Ah, the old media's way of dealing with competition: regulate them to hell. TV tried it with VCRs (and are trying it again with DVRs), Cable tried it with satellite, liberals with conservative talk shows, Locals tried it with cable, AM-FM is trying it with XM, The RIAA with Netcasters, and now TV Nets with bloggers. If you can't beat them, bruise them.

That being said, both blogs seem a little less "real" now. If they want to take money from campaigns, I'm fine with that, but I think it would be wise if they were up front about it. At the least, they should have thought ahead to the obvious point when someone with a grudge did a hit piece on them....personally I expected the Argus to do so earlier. "The hacks at the Argus Leader are worse" is true, but still probably not a good defense. A little CYA goes a long way.

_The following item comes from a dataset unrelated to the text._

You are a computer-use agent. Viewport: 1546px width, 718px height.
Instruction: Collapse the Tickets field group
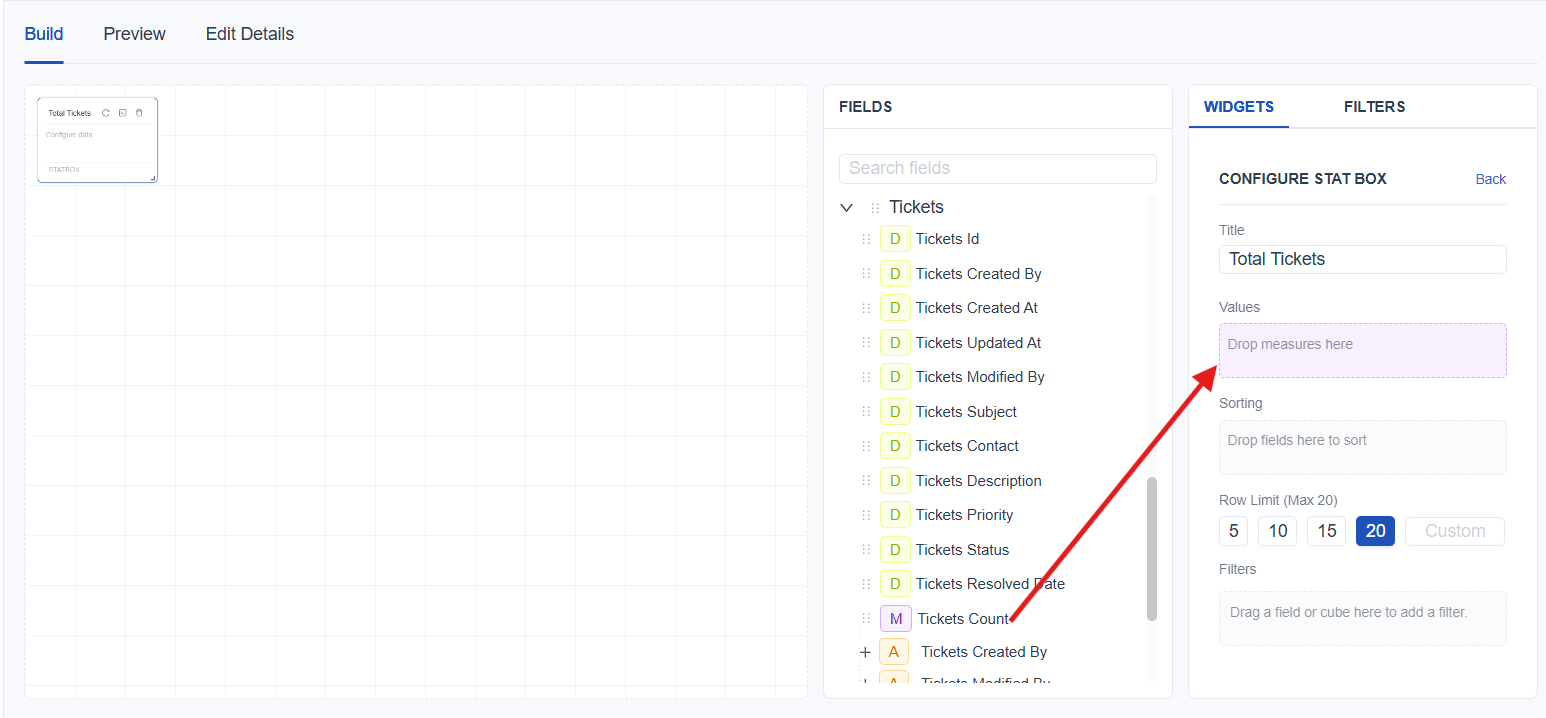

Posted by: Jerry Leigh at December 10, 2004 08:04 AM

I think an even more laughable part of the same story is that it was full of factual errors about Eschaton and Atrios. First, they said that the entire time he had been blogging he was working for Media Matters and not disclosing his relationship. But it isn't true... he was blogging two years before he started working for Media Matters. Plus... they insinuated that he had been posing as "non-partisan" in his blogging. I think we can all agree he has never pretended to be that.

Posted by: Carson at December 10, 2004 10:19 AM

No, I have to hand it to Atrios and Willis - they at least disclosed pretty fully.

However, Atrios' explanation of Media Matters was (probably unintentionally) hilarious: They're a "nonpartisan" 501c3 devoted to monitoring conservative media.

2+2=5, Winston.

Posted by: mitch at December 10, 2004 11:29 AM

And there are no conservative non-profit organizations that are considered "non-partisan"?

Posted by: Carson at December 10, 2004 11:49 AM

I agree that it seems a little unclear... partisan or non-partisan... with these types of groups considering the work that they do, but the point I am trying to make is that this is how the game is played on both sides of the fence.

Posted by: Carson at December 10, 2004 11:54 AM

By the way... did you see O'Reilly call Media Matters "the most vile, despicable human beings in the country" yesterday?

I mean... I understand some conservatives don't like some liberals... but sheesh.